-------- EXTRACTED TEXT --------

Getting 500 Errors when using cache

I’m trying to call Gemini 2.5 Pro to infer over a video in chunks. I’m uploading the video using the files API, and I explicitly cache the system prompts and tool definition.

I receive Server Errors (500) that look like this:
ServerError("500 INTERNAL. {'error': {'code': 500, 'message': 'Internal error encountered.', 'status': 'INTERNAL'}}")

Here’s how my code looks (sort of):


async def run_model(klass: GeminiRequester, file: File, start_time: int, end_time: int, cache_name: str):
	video_msg = Part(
		file_data=FileData(file_uri=file.uri, mime_type=file.mime_type),
		video_metadata=VideoMetadata(fps=1, start_offset=f'{start_time}s', end_offset=f'{end_time}s')
	)
	klass.messages = [video_msg, Part.from_text(text=klass.get_prompt())]
	# parses the raw response to the tool model mirror behind the scenes
	response: ToolModelMirror = await klass.run(cache_name=cache_name)
	return [
		TaggedScene.model_validate({**tag.model_dump(), 'name': character_tagging.name})
		for character_tagging in response.tagged_characters for tag in character_tagging.tagged_utterances
	]


async def main(client, project, file: File, **kwargs):
	system: list[str] = [get_system_prompt(**kwargs), get_metadata_prompt(**kwargs)]
	cache: CachedContent = await client.aio.caches.create(
		model="gemini-2.5-pro",
		config=CreateCachedContentConfig(
			display_name=f'{str(project.id)}-tagging',
			system_instruction=system,
			tools=[tool],
			tool_config=ToolConfig(
				function_calling_config=FunctionCallingConfig(
					mode=FunctionCallingConfigMode.ANY,
					allowed_function_names=[tool.function_declarations[0].name]
				)
			),
			ttl="3000s",
		)
	)
	chunks = get_chunks(project)
	# GeminiRequester is our own abstraction
	requester = GeminiRequester(project)

--------

| EXERCISE PROMPT |
From the forum thread about 500 errors with Gemini caching, quote everything from "Getting 500 Errors" down to "and tool definition.". The entries that come after this text are separate material.

-------- SUPPLIED DATA --------

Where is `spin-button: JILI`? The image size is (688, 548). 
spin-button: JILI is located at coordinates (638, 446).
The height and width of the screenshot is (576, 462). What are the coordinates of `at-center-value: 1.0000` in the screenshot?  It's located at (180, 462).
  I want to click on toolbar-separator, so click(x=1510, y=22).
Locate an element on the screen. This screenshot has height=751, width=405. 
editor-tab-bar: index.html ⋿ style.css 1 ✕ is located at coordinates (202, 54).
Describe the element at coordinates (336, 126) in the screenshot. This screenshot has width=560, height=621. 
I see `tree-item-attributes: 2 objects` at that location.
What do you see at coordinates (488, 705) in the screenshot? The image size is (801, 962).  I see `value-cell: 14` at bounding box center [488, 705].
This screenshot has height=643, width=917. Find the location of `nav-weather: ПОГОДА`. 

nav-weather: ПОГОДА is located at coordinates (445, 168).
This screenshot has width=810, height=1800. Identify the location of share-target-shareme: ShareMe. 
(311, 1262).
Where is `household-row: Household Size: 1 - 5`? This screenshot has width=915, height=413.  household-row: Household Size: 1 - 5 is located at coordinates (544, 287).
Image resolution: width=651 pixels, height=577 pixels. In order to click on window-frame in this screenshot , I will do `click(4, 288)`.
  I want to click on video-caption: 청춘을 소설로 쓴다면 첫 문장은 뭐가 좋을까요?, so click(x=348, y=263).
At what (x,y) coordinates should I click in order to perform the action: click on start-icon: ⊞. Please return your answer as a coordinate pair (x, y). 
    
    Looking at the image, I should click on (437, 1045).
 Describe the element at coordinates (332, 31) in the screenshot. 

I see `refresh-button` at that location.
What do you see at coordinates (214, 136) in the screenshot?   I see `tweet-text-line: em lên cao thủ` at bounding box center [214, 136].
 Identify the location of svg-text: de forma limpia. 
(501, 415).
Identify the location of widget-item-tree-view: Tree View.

--------

| SOLUTION BELOW |
Getting 500 Errors when using cache

I’m trying to call Gemini 2.5 Pro to infer over a video in chunks. I’m uploading the video using the files API, and I explicitly cache the system prompts and tool definition.